Work to complete: Copy out every line from the records that includes "below".
** Opening Supplied entries block **
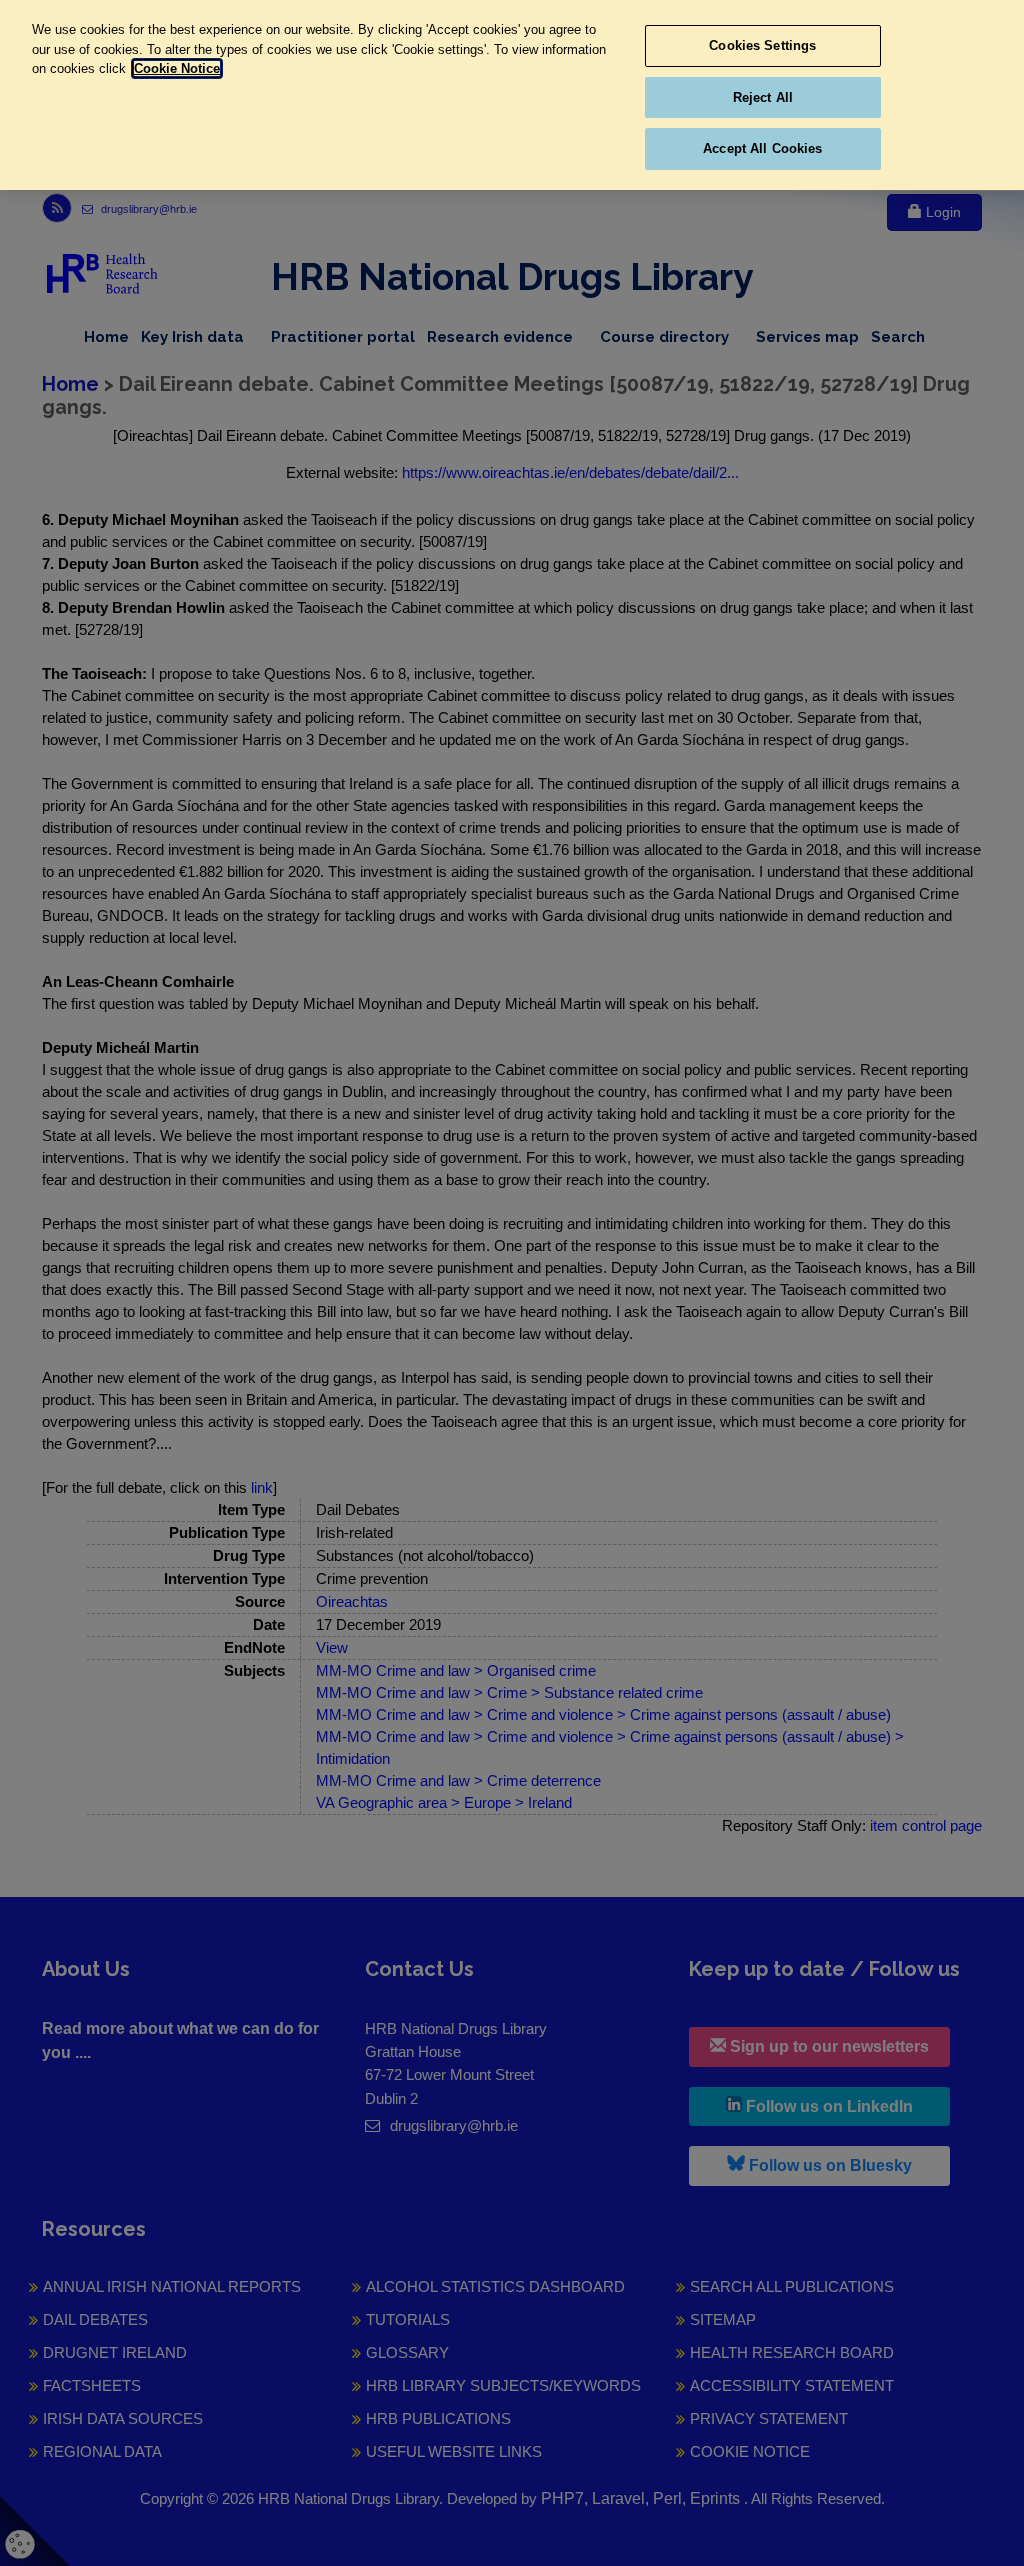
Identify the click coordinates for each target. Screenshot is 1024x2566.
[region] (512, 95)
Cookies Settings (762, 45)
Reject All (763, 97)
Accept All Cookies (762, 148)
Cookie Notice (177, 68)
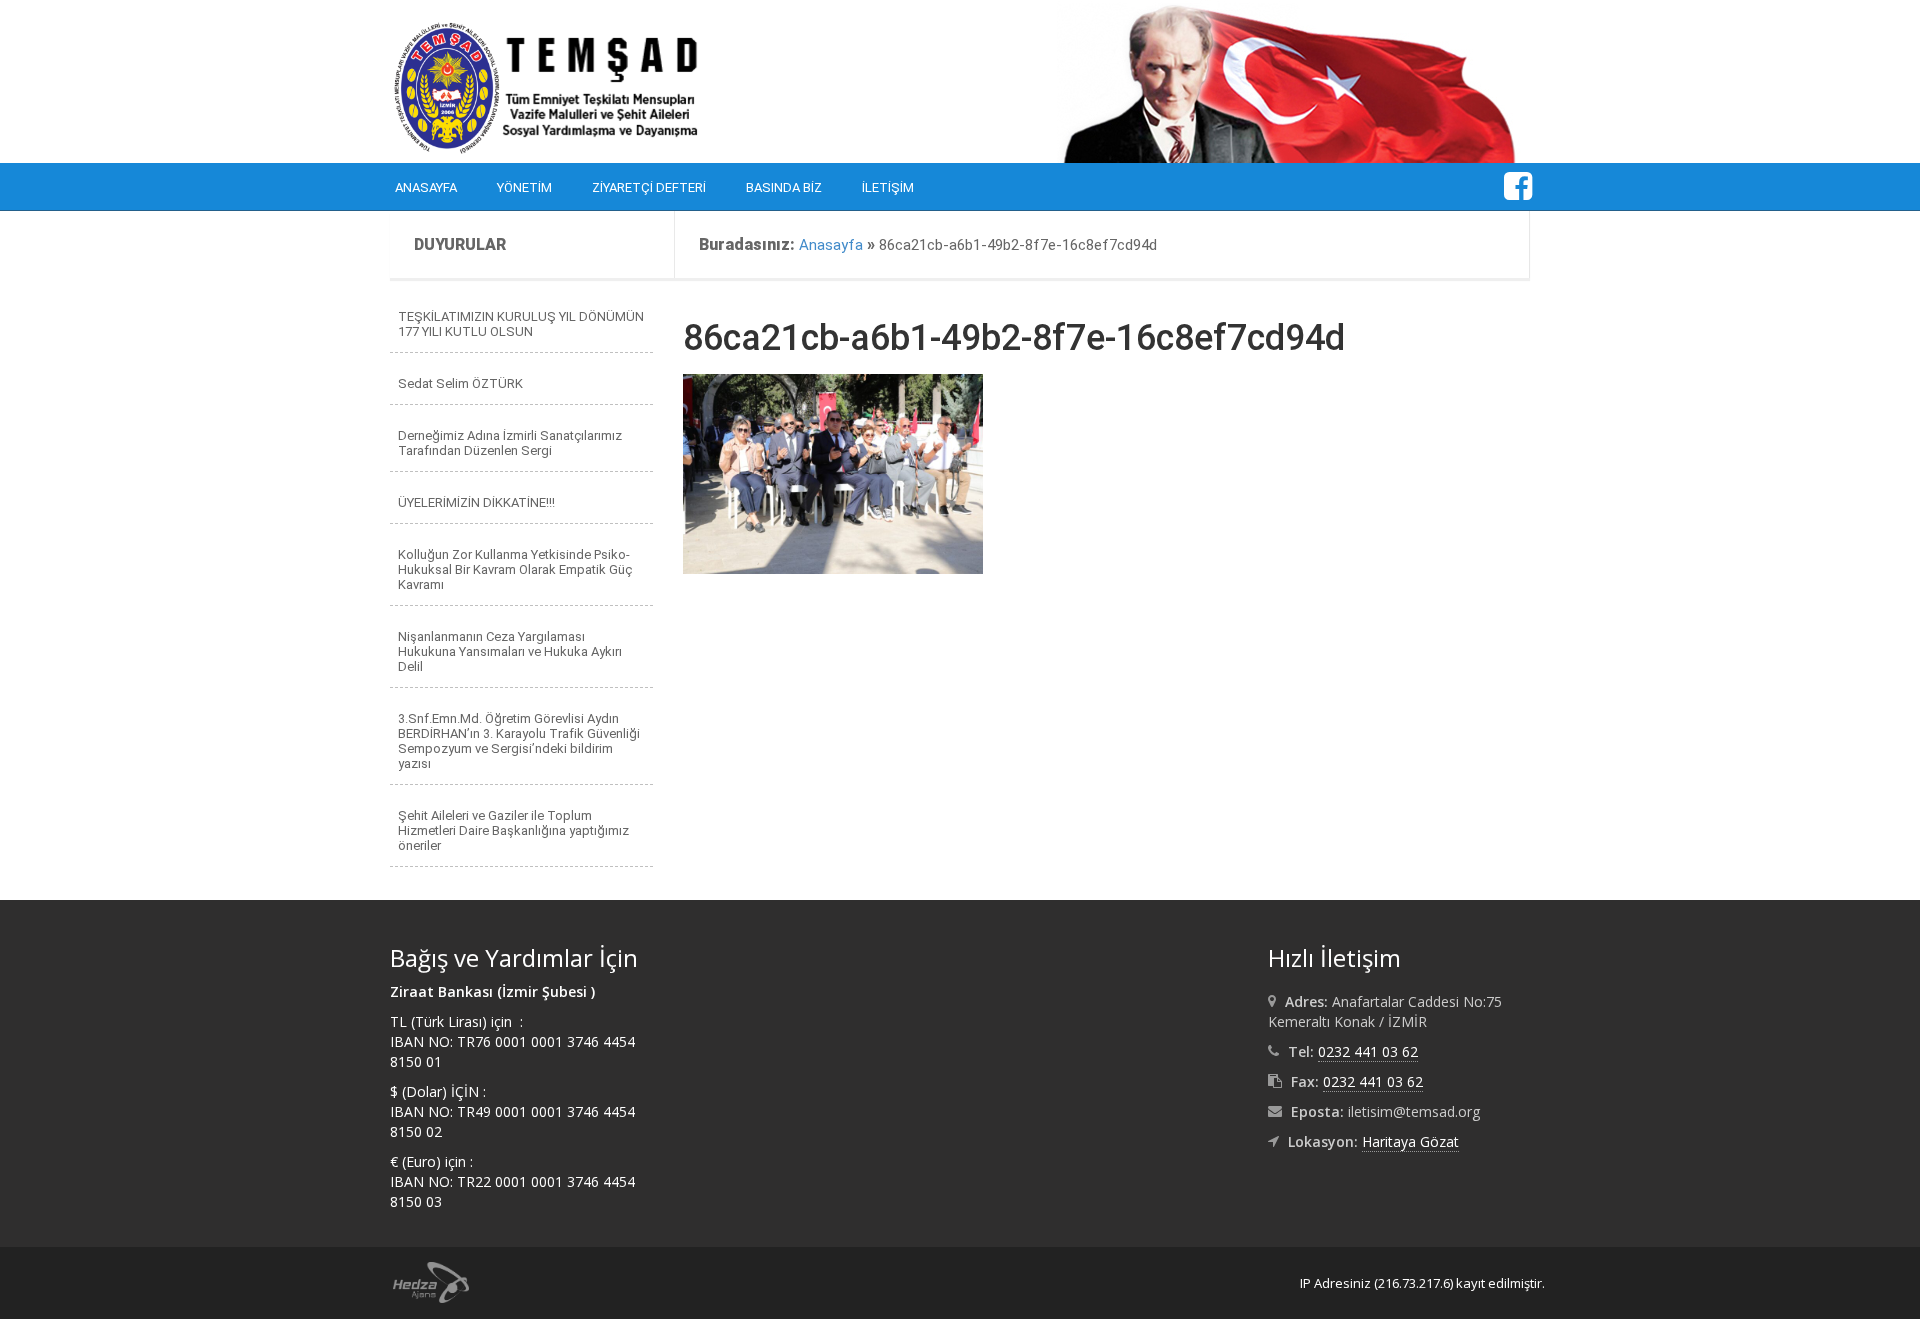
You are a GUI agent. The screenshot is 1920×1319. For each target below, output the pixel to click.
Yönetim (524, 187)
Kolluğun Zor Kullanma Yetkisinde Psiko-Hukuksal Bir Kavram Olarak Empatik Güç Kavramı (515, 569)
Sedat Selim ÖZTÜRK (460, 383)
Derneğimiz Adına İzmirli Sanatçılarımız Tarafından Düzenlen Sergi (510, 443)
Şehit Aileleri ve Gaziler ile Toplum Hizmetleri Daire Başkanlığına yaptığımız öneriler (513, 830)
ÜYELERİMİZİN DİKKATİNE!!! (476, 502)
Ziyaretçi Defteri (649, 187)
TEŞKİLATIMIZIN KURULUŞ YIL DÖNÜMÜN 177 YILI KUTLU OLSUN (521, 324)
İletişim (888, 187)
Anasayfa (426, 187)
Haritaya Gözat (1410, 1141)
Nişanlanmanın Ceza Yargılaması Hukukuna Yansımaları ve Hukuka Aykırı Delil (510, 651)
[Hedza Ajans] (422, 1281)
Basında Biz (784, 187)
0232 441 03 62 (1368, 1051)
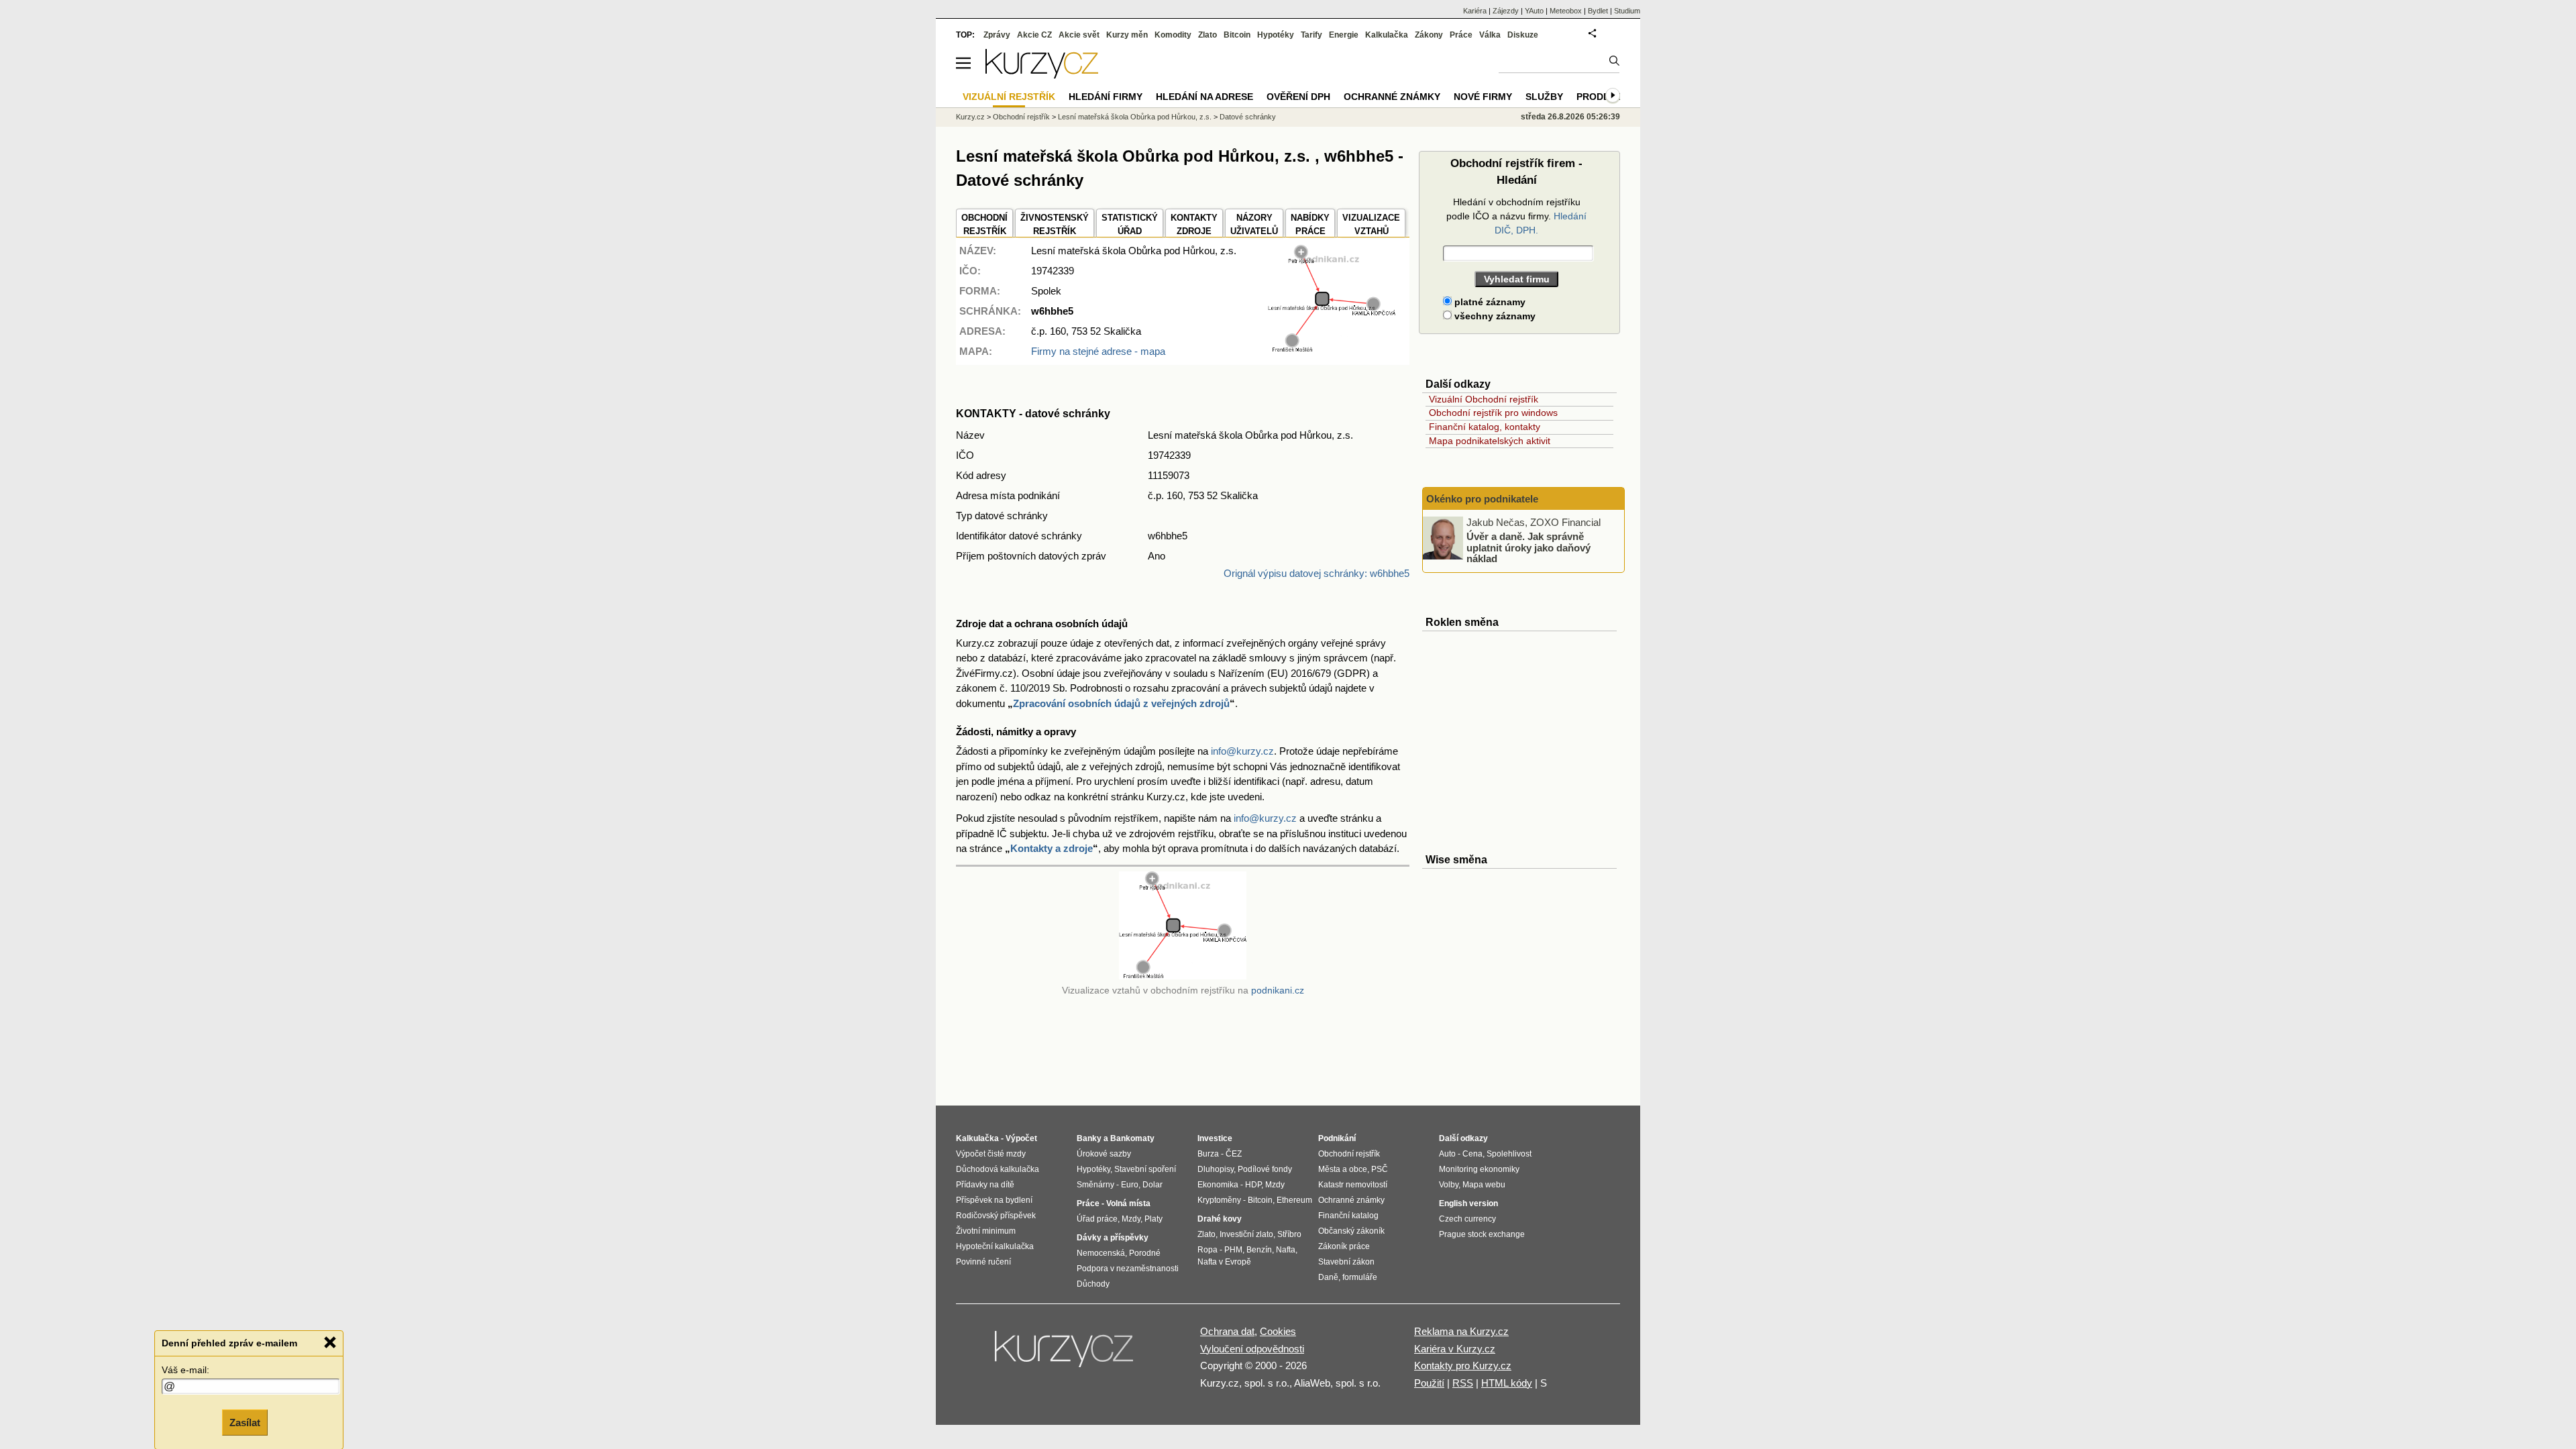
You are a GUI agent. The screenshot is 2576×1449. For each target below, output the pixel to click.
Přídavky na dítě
** Closing Supplied entries block **
Solution to the problem:
You are a GUI agent. The screenshot is 1920×1319. For each target below, output the pixel to click.
You are a GUI agent. The screenshot is 2576×1449. For each target below, output the pixel to click.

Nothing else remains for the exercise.